## BEGIN Source material

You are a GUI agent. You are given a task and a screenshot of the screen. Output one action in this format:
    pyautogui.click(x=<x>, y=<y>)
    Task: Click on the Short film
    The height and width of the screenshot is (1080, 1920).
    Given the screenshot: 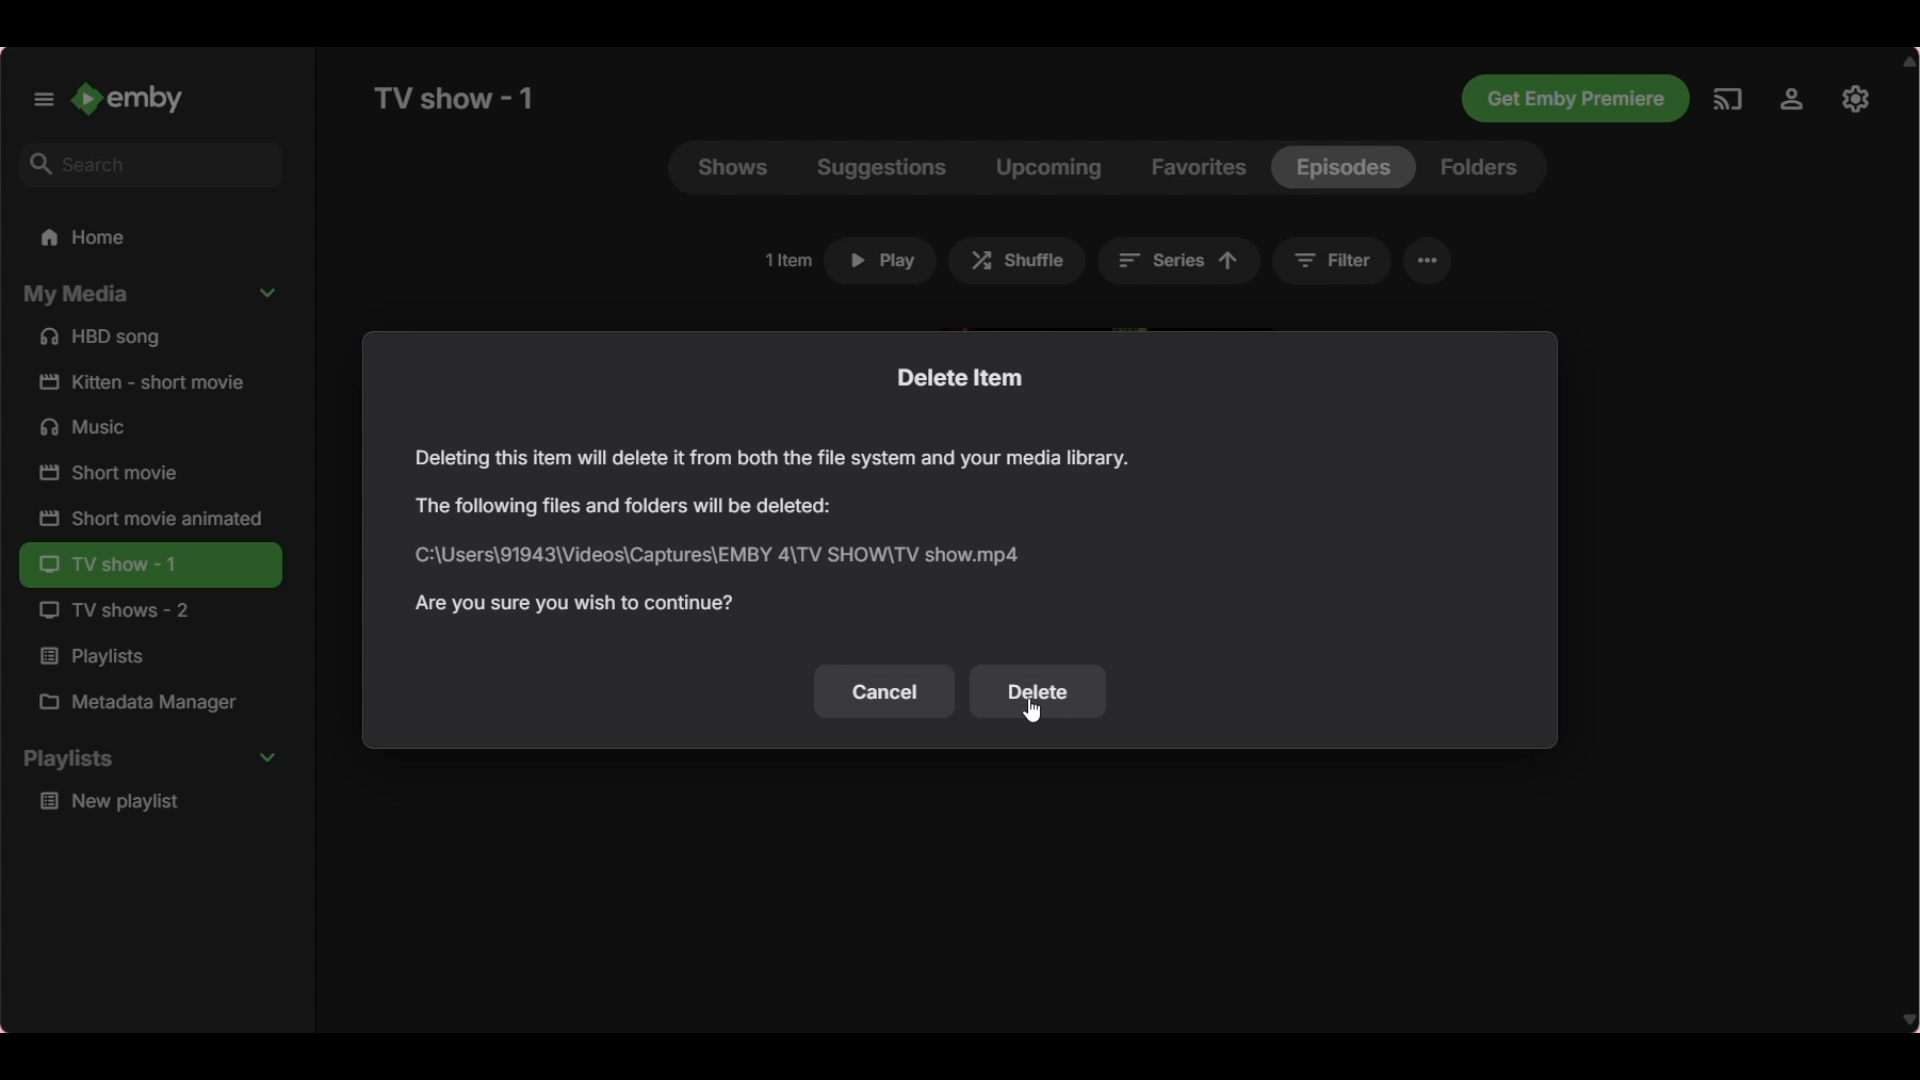 What is the action you would take?
    pyautogui.click(x=149, y=517)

## END Source material

** Requirements **
Copy the items word for word, from their first line through the line that contains "The height and", including that line.

** Answer to the exercise **
You are a GUI agent. You are given a task and a screenshot of the screen. Output one action in this format:
    pyautogui.click(x=<x>, y=<y>)
    Task: Click on the Short film
    The height and width of the screenshot is (1080, 1920).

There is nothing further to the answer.